Premium
Wilms tumor incidence in children with 2q terminal deletions: A cohort study
Author(s) -
Jones Elizabeth A.,
Stewart Alison,
Stiller Charles,
Douglas Fiona,
Bown Nick
Publication year - 2011
Publication title -
american journal of medical genetics part a
Language(s) - English
Resource type - Journals
SCImago Journal Rank - 1.064
H-Index - 112
eISSN - 1552-4833
pISSN - 1552-4825
DOI - 10.1002/ajmg.a.34117
Subject(s) - wilms' tumor , cohort , incidence (geometry) , karyotype , chromosome , pediatrics , medicine , abnormality , cohort study , genetics , oncology , biology , pathology , psychiatry , gene , physics , optics
Abstract Three individuals with chromosome 2q terminal deletions have been reported in the medical literature to have developed Wilms tumor. By looking at a UK national cohort, we aimed to ascertain the chance of an individual with a 2q terminal deletion developing a Wilms tumor. The objective was to clarify screening recommendations. All individuals over a 40‐year period with chromosome 2q terminal deletions were ascertained from the Chromosome Abnormality Database.
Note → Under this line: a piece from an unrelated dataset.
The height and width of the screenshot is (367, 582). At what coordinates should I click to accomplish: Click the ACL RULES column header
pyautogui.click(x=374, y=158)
The names and dates of birth of these individuals were obtained from the Regional Cytogenetic Departments where the original chromosome analyses were performed. These data were collated and compared with the National Registry of Childhood Tumors. One hundred twenty‐nine subjects were identified over a 40‐year study period. Only a single individual in our national cohort was affected by Wilms tumor. This individual had an add(2)(q35) karyotype. We conclude that the incidence of Wilms tumor in the majority of individuals with a 2q terminal deletion is low, and is below the recommended threshold for surveillance for tumor development. © 2011 Wiley‐Liss, Inc.